I agree that some fish can live with a small number of ich parasites, for a while. But in the confines of a tank; sooner or later the parasite is going to get any fish. Either a tank has ich or it doesn't. If its present (often in the gills & unseen), it can, and will rear its ugly head. I think a lot of "theories'' and success stories don't really involve true marine ich in the first place. IMO: other parasites, lesions, substrate particles and even bits of foreign matter, are often mistaken for marine ich. When they don't return, a victory over ich is declared. There is just too much valid research on this subject for me to really buy all the anecdotal accounts that come and go. Bottom line: for the cost of one moderately priced fish; a QT, along with a good QT routine will guarantee that ich will never reach your tank. (Disclaimer:99.99 % of the time.)

IMM3DOORSDOWN
02/16/2011, 09:48 PM
The life cycle of this parasite is interesting and is important to understand when evaluating a treatment. The stage where the parasite is attached to a fish is called a trophont. The trophont will spend three to seven days (depending on temperature) feeding on the fish and that is what you see symptomatically when you see "salt sprinkled on the fish". After that, the trophont leaves the fish and becomes what is called a protomont. This protomont travels to the substrate and begins to crawl around for usually two to eight hours, but it could go for as long as eighteen hours after it leaves it's fish host. Once the protomont attaches to a surface, it begins to encyst and is now called a tomont. Division inside the cyst into hundreds of daughter parasites, called tomites, begins shortly thereafter. This noninfectious stage can last anywhere from three to twenty-eight days. During this extended period, the parasite cyst is lying in wait for a host. After this period, the tomites hatch and begin swimming around, looking for a fish host. At this point, they are called theronts, and they must find a host within twenty-four hours or die. They prefer to seek out the skin and gill tissue, then transform into trophonts, and begin the process all over again. What this means is that when your tank is infected, you can actually see symptoms during a very small part of the life cycle, and it why your tank is infected even though your fish are resistant. It will also explain why symptoms come and go.

Many hobbyists are fooled into believing they have cured their fish of the parasites, only to find Ich present again on fish a few weeks later; a reason why following through with a full treatment protocol is so important. Don't make this mistake and be lulled into a false sense of security.

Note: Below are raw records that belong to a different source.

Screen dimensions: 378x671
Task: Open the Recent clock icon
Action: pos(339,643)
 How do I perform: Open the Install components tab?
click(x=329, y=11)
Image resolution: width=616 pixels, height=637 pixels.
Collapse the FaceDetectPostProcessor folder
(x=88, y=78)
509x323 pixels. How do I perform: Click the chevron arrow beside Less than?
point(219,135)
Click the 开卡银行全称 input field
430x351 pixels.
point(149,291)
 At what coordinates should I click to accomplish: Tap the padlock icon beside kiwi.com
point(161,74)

The parasites may be in a stage where they are merely regrouping and multiplying for their "next offensive." In the wild, this sort of massive reproductive phase ensures that a few will find a suitable host to continue on the cycle. In the close confines of our aquariums, though, it means comparatively massive infection rates.

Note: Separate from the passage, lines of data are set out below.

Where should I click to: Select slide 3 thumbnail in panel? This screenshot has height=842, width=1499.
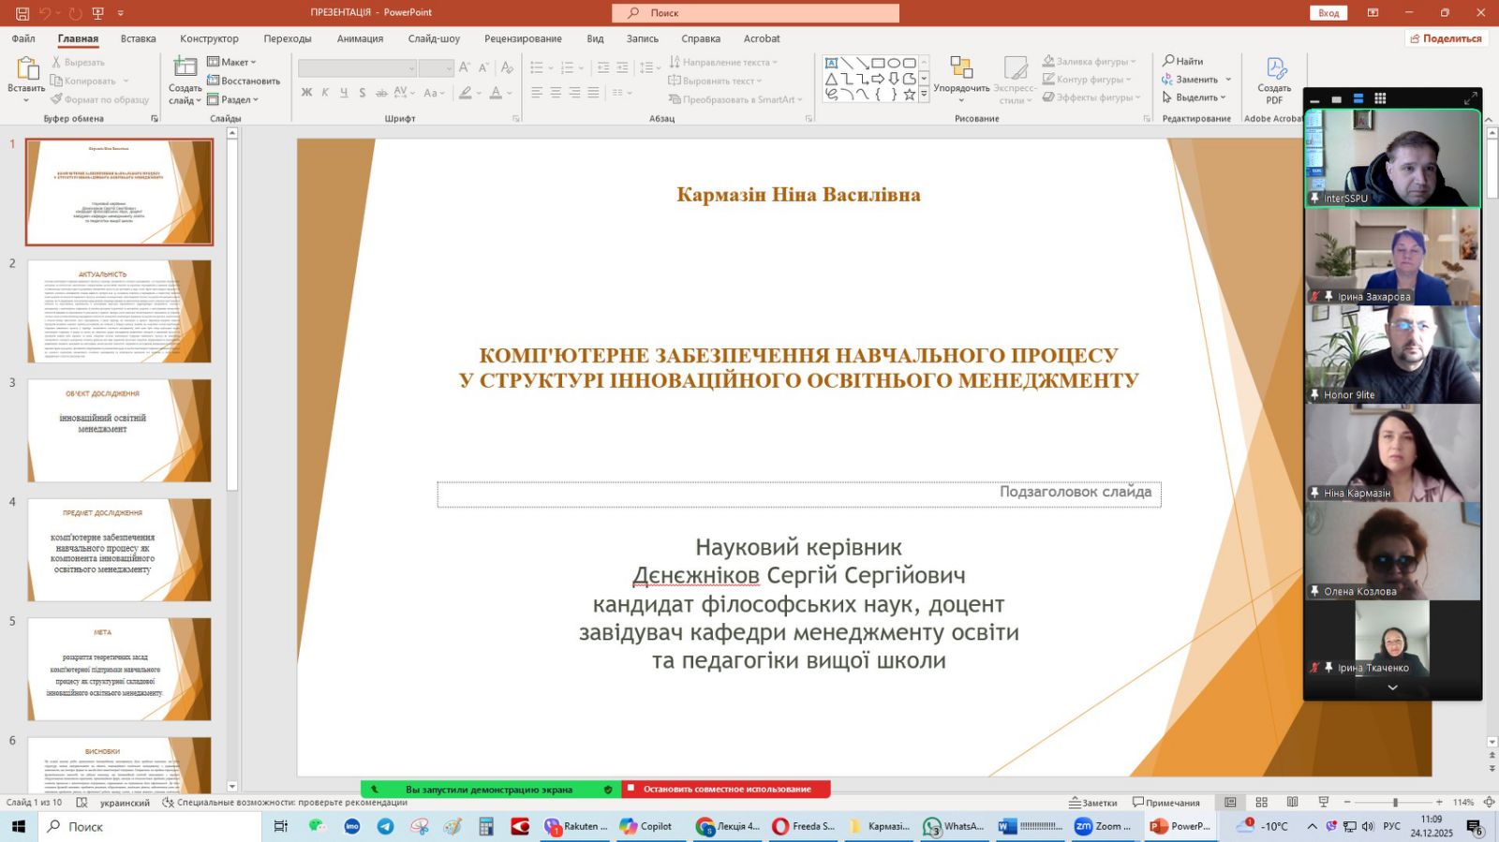(119, 430)
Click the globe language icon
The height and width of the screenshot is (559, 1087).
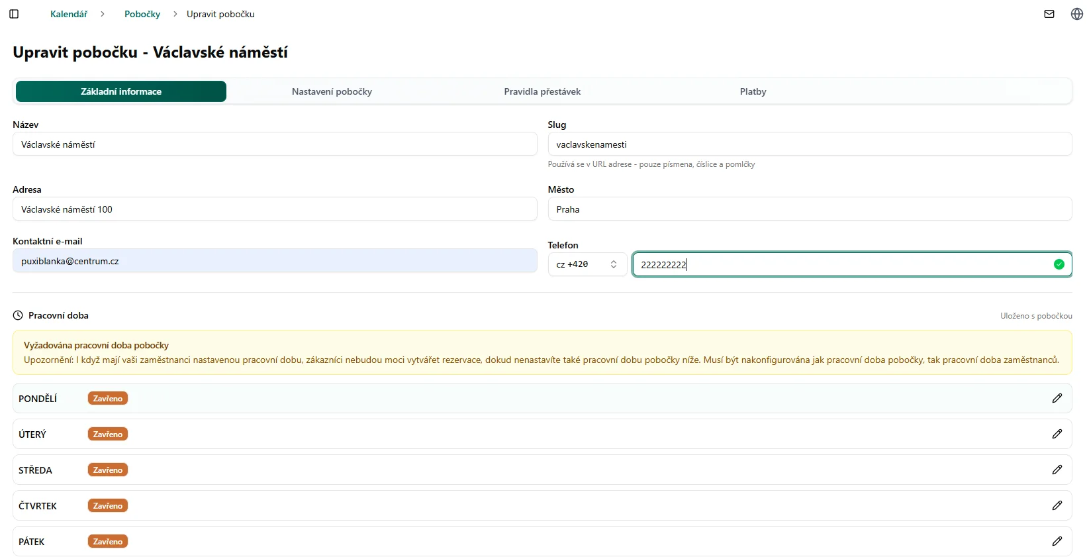(x=1076, y=14)
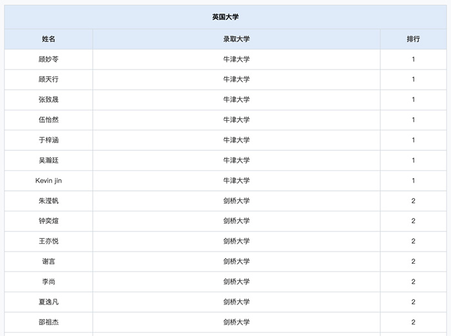Click the name 张致晟
The width and height of the screenshot is (451, 336).
pyautogui.click(x=49, y=99)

This disease is usually associated with several environmental triggers. Changes in water temperature, exposure to high levels of ammonia, nitrite, or nitrate, low pH levels, low dissolved oxygen often associated with overcrowding, are all factors contributing to the onset of the disease. You could lump all of these in a general category of "stress", but it is more appropriate to think of all of these as "unnatural conditions". In fact, Cryptocaryon irritans is rare in the wild even more unlikely to be lethal. Ich is truly a disease that exploits the conditions of captivity to reproduce and easily find suitable hosts.

By the way, trophonts are under the skin so cleaner wrasses and cleaner shrimp have no real effect on reducing this parasite.

By the way, a vlamingi tang is not normally a new to the hobby fish as it really requires a very substantial tank.




I really hope you have that saved somewhere.and all you did was copy then paste.good reading for sure.that was alot of typing.thanks for the lesson.